I learned the wrong lessons from my experience in seventh grade, but I carried them into early adulthood. Hanging on to the very belief system that enables more harassment. When I was a law student, I became the object of unwanted attention of a very senior attorney at the agency where I had an internship. He tagged along to a lunch with me and my supervising attorneys and made a comment about me that prompted one of them to open a report with HR. “It’s not okay how he talks about you, we just need your statement,” he urged. But I could not help my case. I literally had no recollection of anything he said at the lunch. The case was dropped. A few weeks later this same senior attorney summoned me to his office to give me a new work project. As I approached, his secretary leaped to her feet, “I’m going to be right outside this door the entire time you’re in there, okay.” I entered his large corner office with that primal alarm sounding in my ears but my response was to proceed with my senses dulled  For the life of me, I cannot tell you what happened once I closed the door behind me. I remember that internship well including the senior attorney’s benign behavior, but this his harassing behavior is like a dream just beyond my reach. I couldn’t report his conduct if I wanted to.

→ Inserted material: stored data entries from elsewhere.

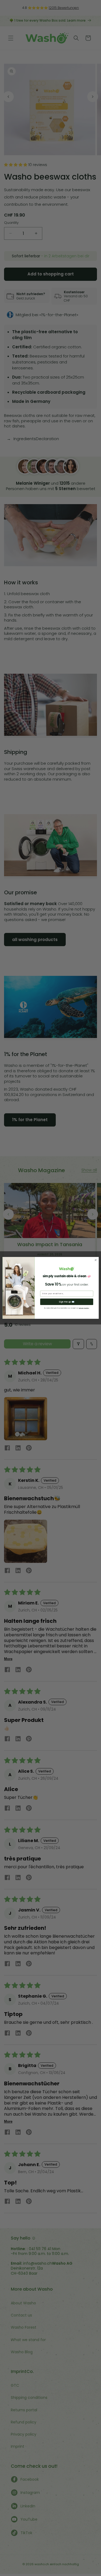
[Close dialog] (95, 1260)
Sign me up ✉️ (66, 1301)
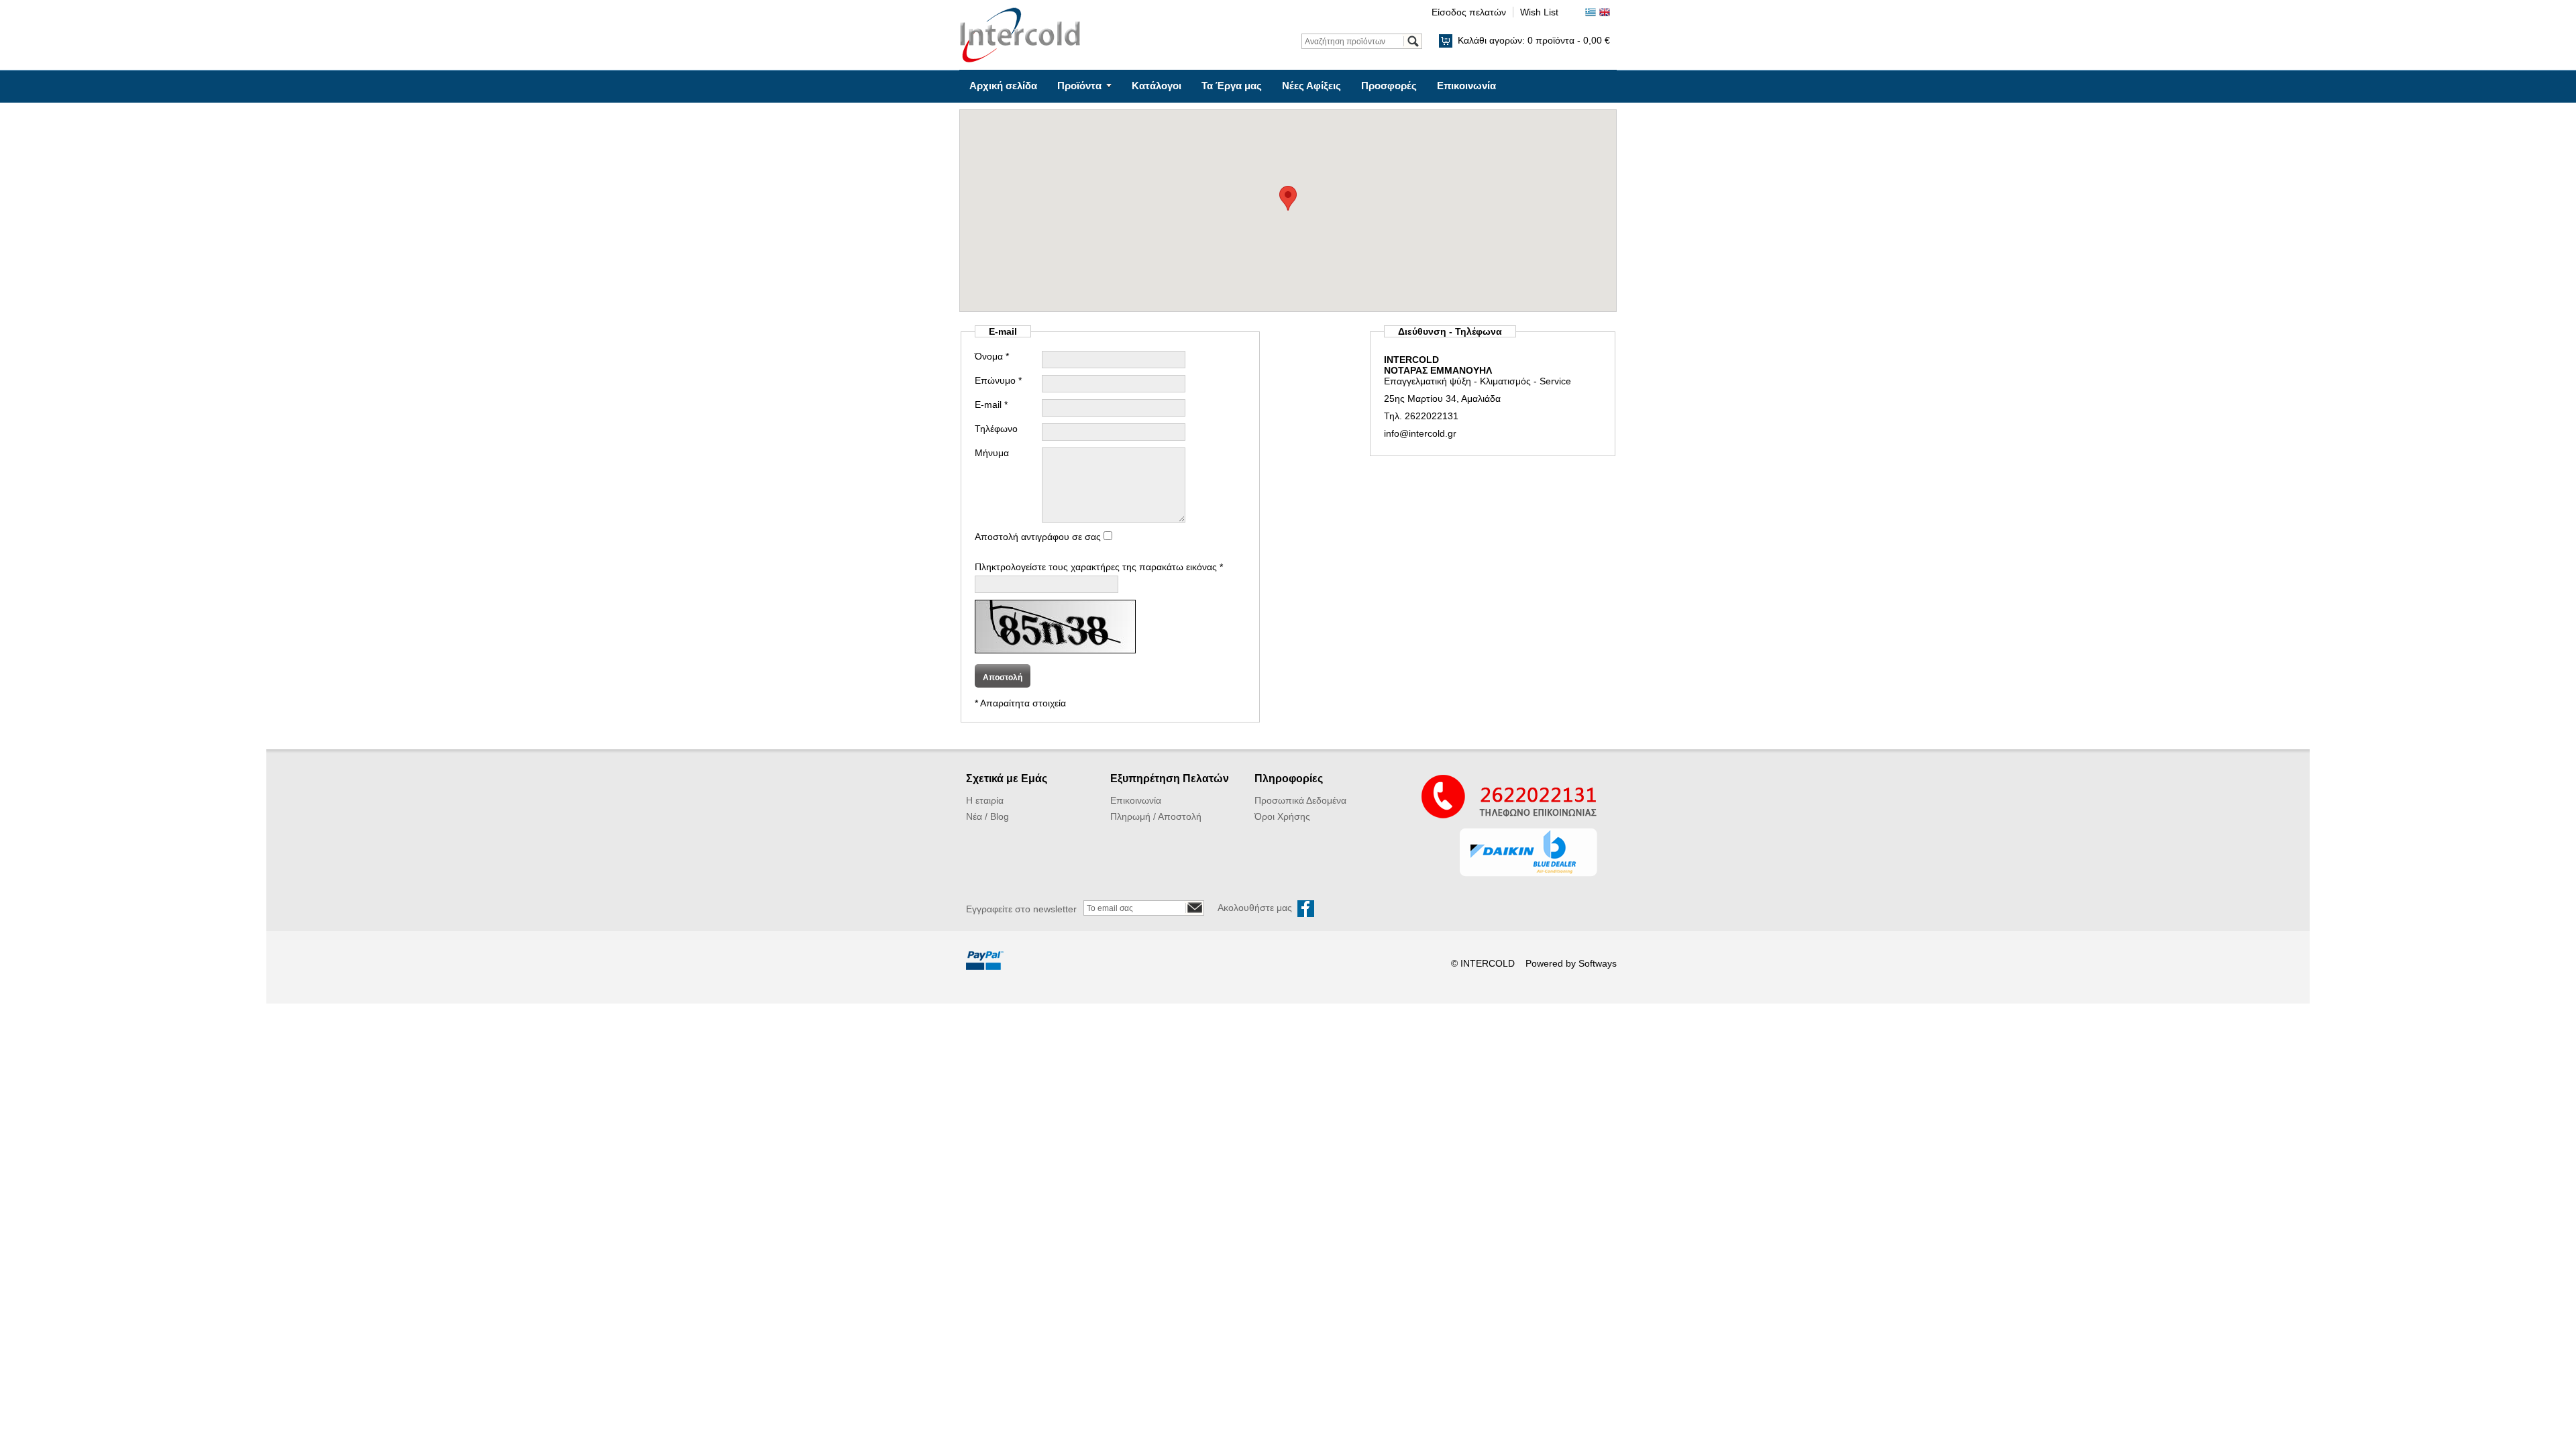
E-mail (991, 404)
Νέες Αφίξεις (1311, 85)
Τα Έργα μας (1231, 85)
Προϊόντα (1079, 85)
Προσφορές (1389, 85)
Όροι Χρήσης (1282, 816)
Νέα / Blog (987, 816)
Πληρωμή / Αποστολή (1155, 816)
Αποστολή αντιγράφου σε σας (1039, 536)
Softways (1597, 963)
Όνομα (992, 356)
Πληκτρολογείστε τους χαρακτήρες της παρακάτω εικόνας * (1099, 566)
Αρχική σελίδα (1003, 85)
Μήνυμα (992, 452)
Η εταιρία (985, 800)
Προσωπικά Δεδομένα (1300, 800)
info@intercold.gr (1420, 433)
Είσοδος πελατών (1469, 12)
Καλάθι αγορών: (1534, 40)
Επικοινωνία (1466, 85)
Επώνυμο (998, 380)
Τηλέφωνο (996, 428)
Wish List (1539, 12)
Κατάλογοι (1156, 85)
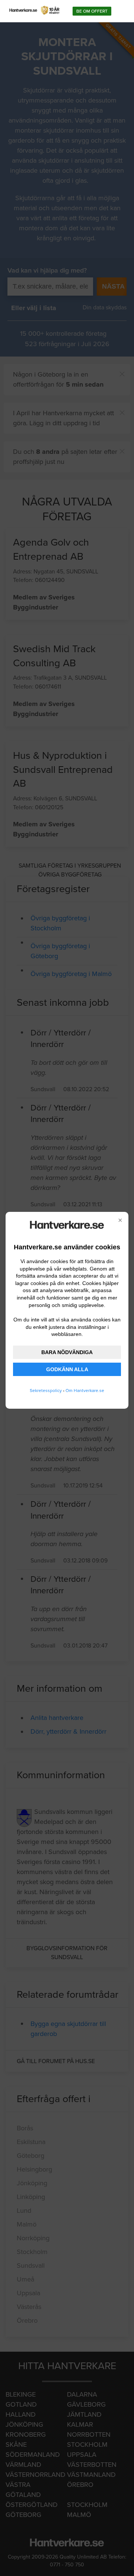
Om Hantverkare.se (85, 1390)
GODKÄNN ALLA (67, 1369)
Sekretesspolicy (46, 1390)
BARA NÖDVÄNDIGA (67, 1352)
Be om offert (92, 11)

I think the detachment with which I met the second harasser is because the people with whom I shared my first harassment never acknowledged my fear. My brain knew that on that day in seventh grade, I was not in actual danger of being raped and killed by a fellow student in the middle of the all school assembly; but my gut did not.  My gut produced a very real and necessary response to a perceived physical threat. The fact that my reaction was not contextualized and instead deemed an overreaction by the adults around me caused me to doubt myself and walk into future harassment with my eyes wide shut.

I am so encouraged by the national conversation that is happening about sexual harassment and the concrete steps women are taking to make lasting change. It’s like we are collectively shaking off the dreamlike state with which we walk from one harassment to another. But as we do our collective processing, let’s remember that fear, not just fear of retaliation, but actual fear of violence, is an unavoidable byproduct when any male, even a respected colleague, corners and sexually harasses a female, or we won’t wake up.